Alright, let me dispense with the biases first. I’ve been a devotee of this band since around the release of Here Comes the Indian in 2003- that’s not to thumb my nose and say I’ve been into them since Dave Portner and Noah Lennox were working at Other Music or whatever, but It’s been a little bit longer than last May’s release of the great, but inconclusive Sung Tongs. They are, hands down, my favorite band making music right now, despite the fact that they’ve yet to make a single flawless (or even near-flawless) record. This is a long way of going around to say: see this band live. The sold-out Bowery Ballroom show the other night was, I think, my 5th or so show, and it further convinced me that this band needs to be understood in a live context.
I get a little tired hearing about how this band is just a bunch of freaky-silly Beach Boys imitators- live, they’re chaotic, intense, messy, and dark. There’s a near caustic passion to their performance, a kind of exorcism. Songs grow out of swirls of ambient sounds and processed loops of Brian Weitz’s rig, Dave Portner’s voice feels painfully tugged out of his spirit like taffy, Conrad Deaken’s hands jitter across his Telecaster, coaxing constellations of distortions, and Noah Lennox anchors the group with the pounding precision of his abbreviated drumkit and electronic beats. This is a band obsessed with texture, manipulating their sound live, truly drawing equally from organic and electronic palettes, and the space of their intersection. At their heights, the music reaches rending frenzied ecstacies- “Kids On Holiday,” a druggy backpack travelsong from Sung Tongs gets transformed into waves of noisy catharsis, more a confused, angered dirge than a psychedelic ballad.
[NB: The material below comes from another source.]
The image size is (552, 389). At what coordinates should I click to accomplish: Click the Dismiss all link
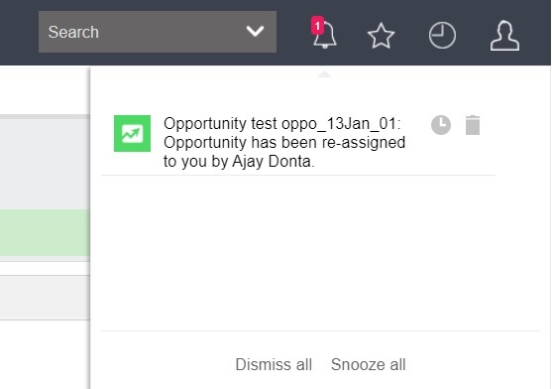pyautogui.click(x=274, y=364)
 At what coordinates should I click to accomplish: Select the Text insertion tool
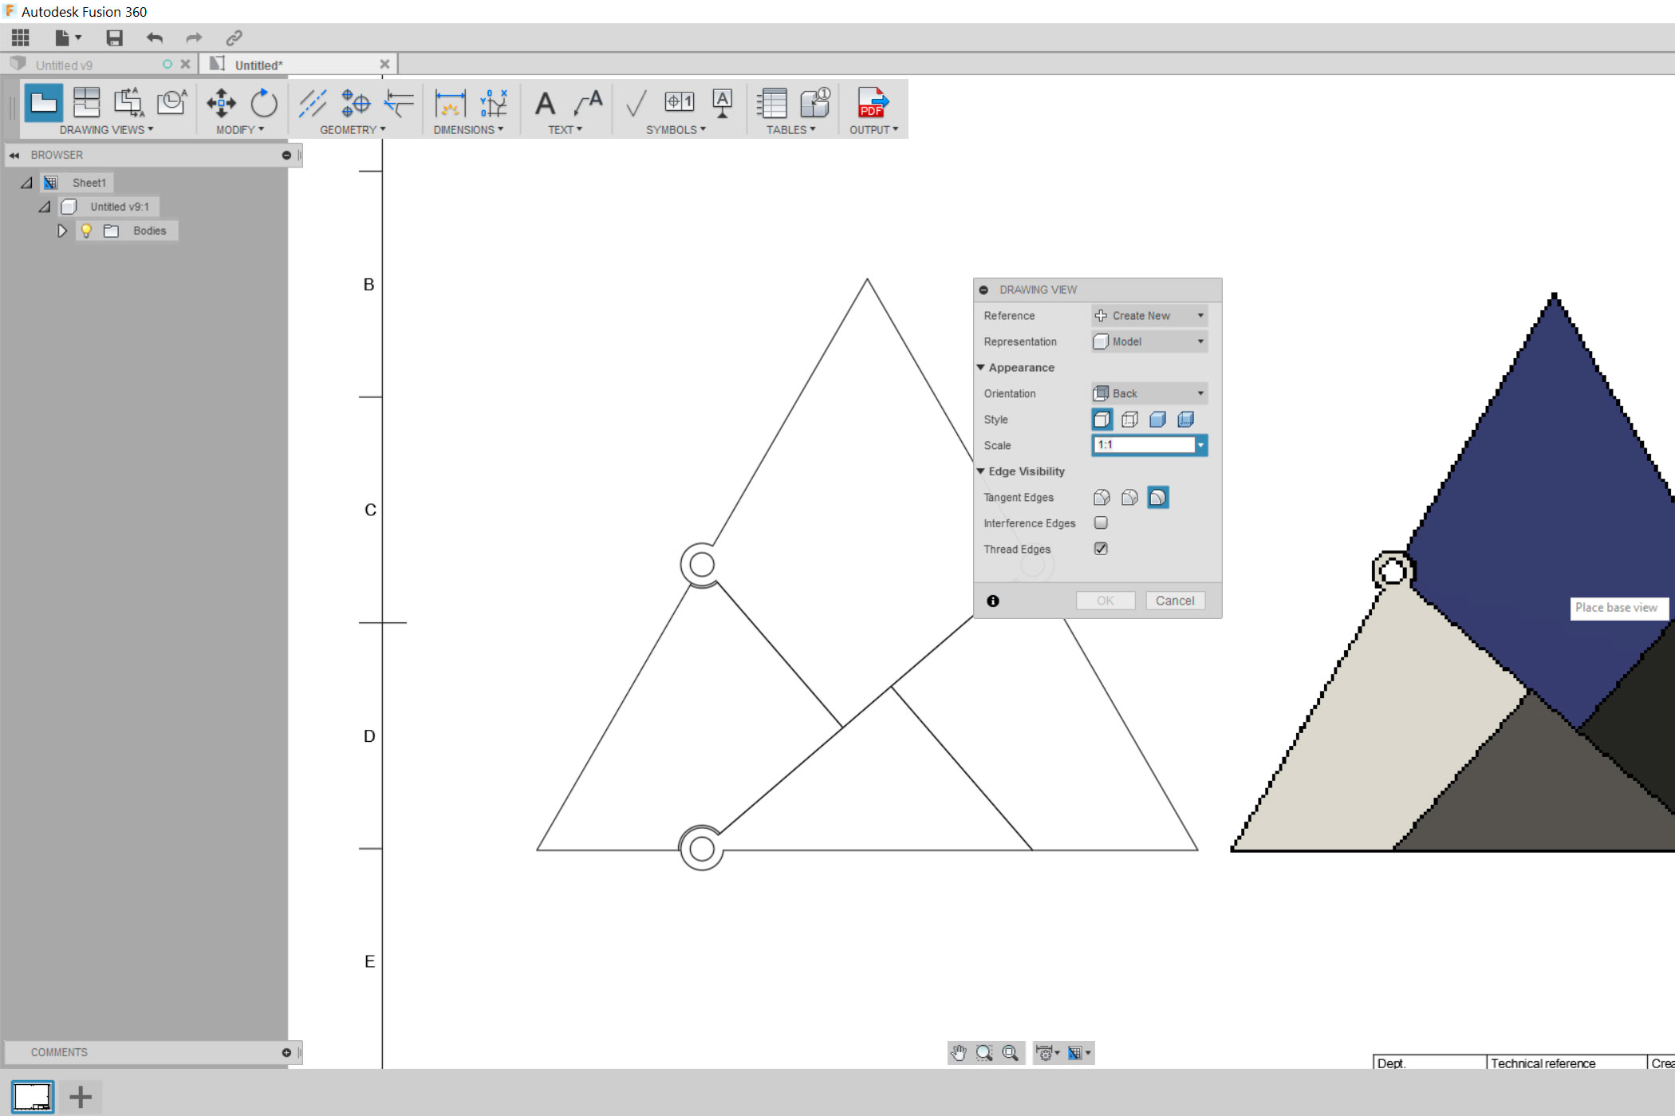tap(548, 106)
Perhaps I can best try to suggest the gravity I think Animal Collective holds by using a word so often used to describe the band: “child-like”- a word always used in hindsight, rendering it a term of sweet harmlesness. To truly consider childhood from the point of a child (which we all were and continue to be, in certain ways), it’s a little stranger. Childhood is confusing, difficult, mixed. “Kids On Holiday” might seem genial to us, but for the child wandering through the airport amidst his yelling parents, a smiling krishna, a retarded man and his mother, etc., it’s nearly terrifying. The Animal Collective are nostalgic, wistful, tender, sweet, and all those other neutered adjectives, but they’re more- seeing them live brings to the forefront their agression, rawness, strangeness, and beauty.